[The task]
The copy you produce must repeat each record exactly and contain no pictures.
***** The data
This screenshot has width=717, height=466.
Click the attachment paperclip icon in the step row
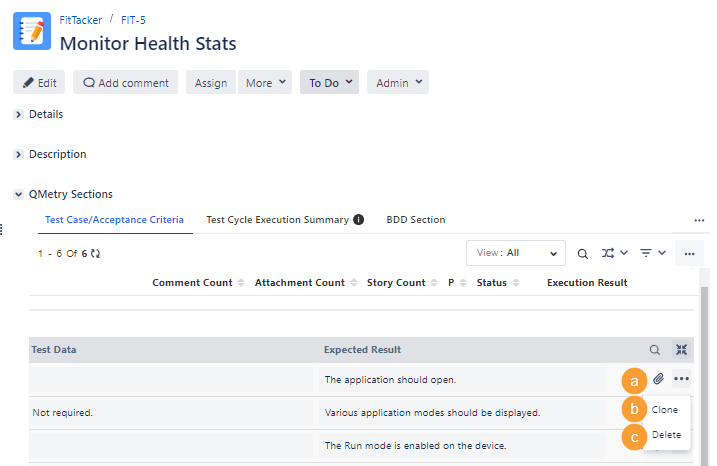pos(658,379)
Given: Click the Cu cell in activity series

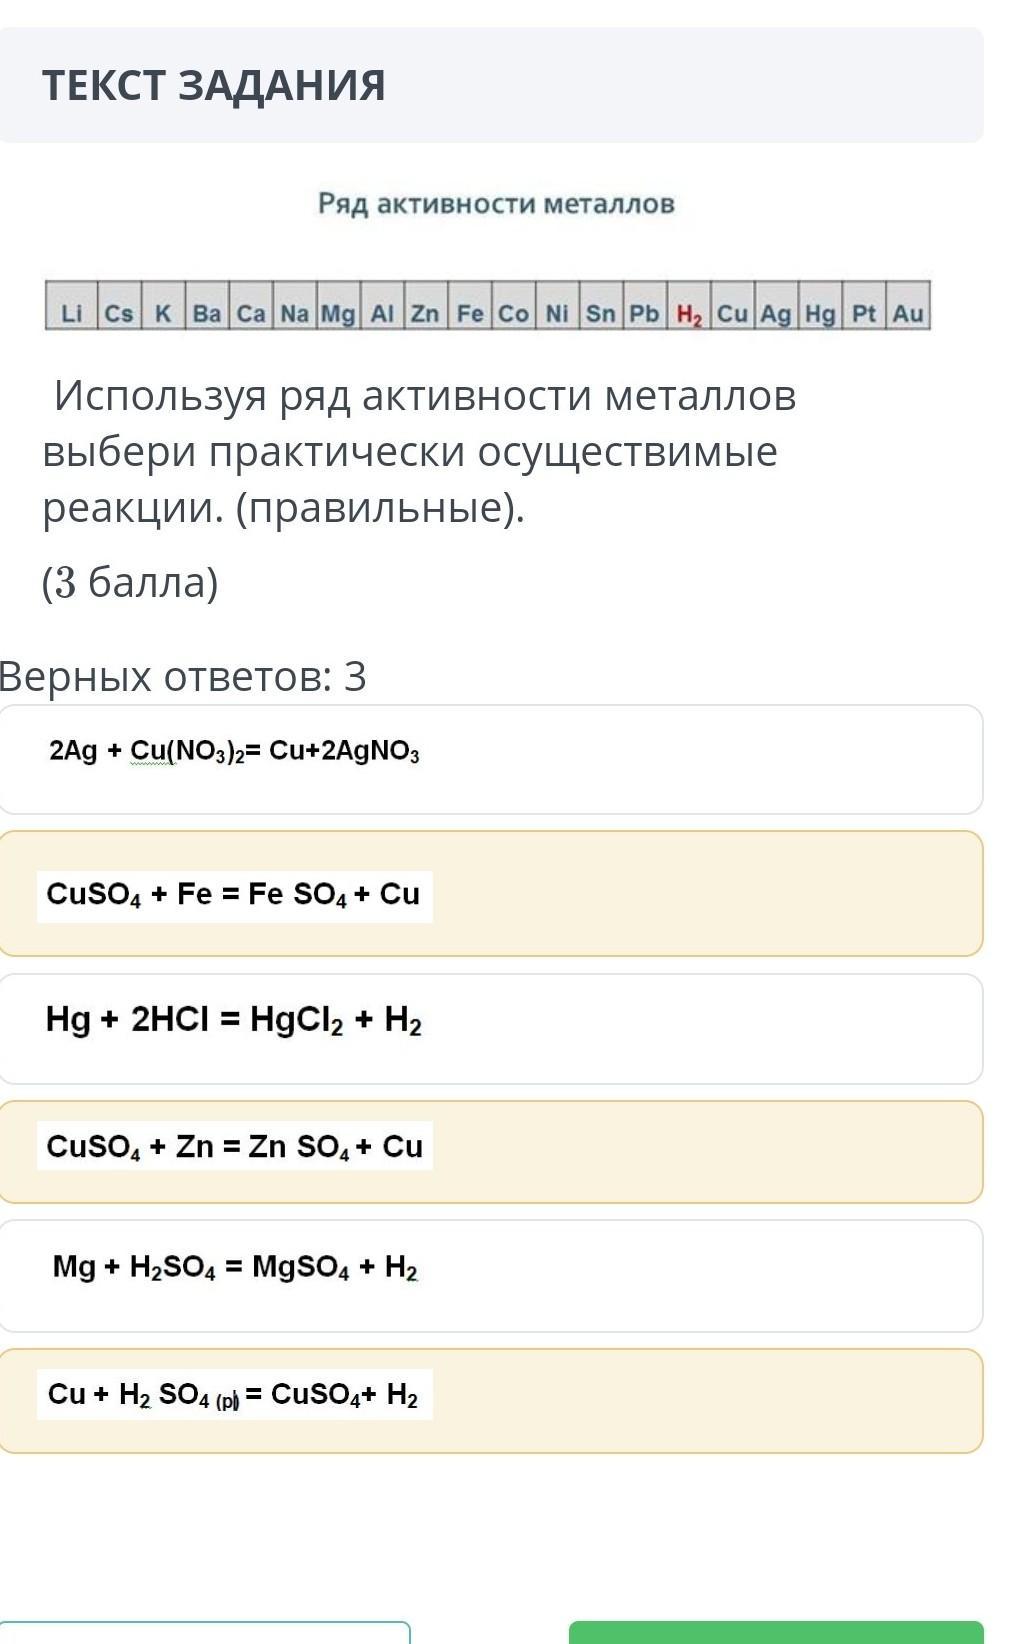Looking at the screenshot, I should pyautogui.click(x=732, y=314).
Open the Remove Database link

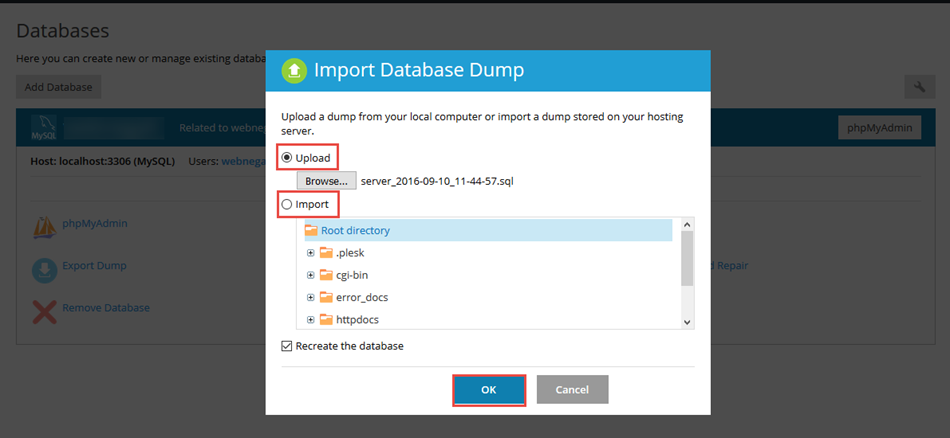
**********
[Finished task]
This screenshot has width=717, height=466.
Click the attachment paperclip icon in the step row
pos(658,379)
Given: Click the Cu cell in activity series

Looking at the screenshot, I should pyautogui.click(x=732, y=314).
Open the Remove Database link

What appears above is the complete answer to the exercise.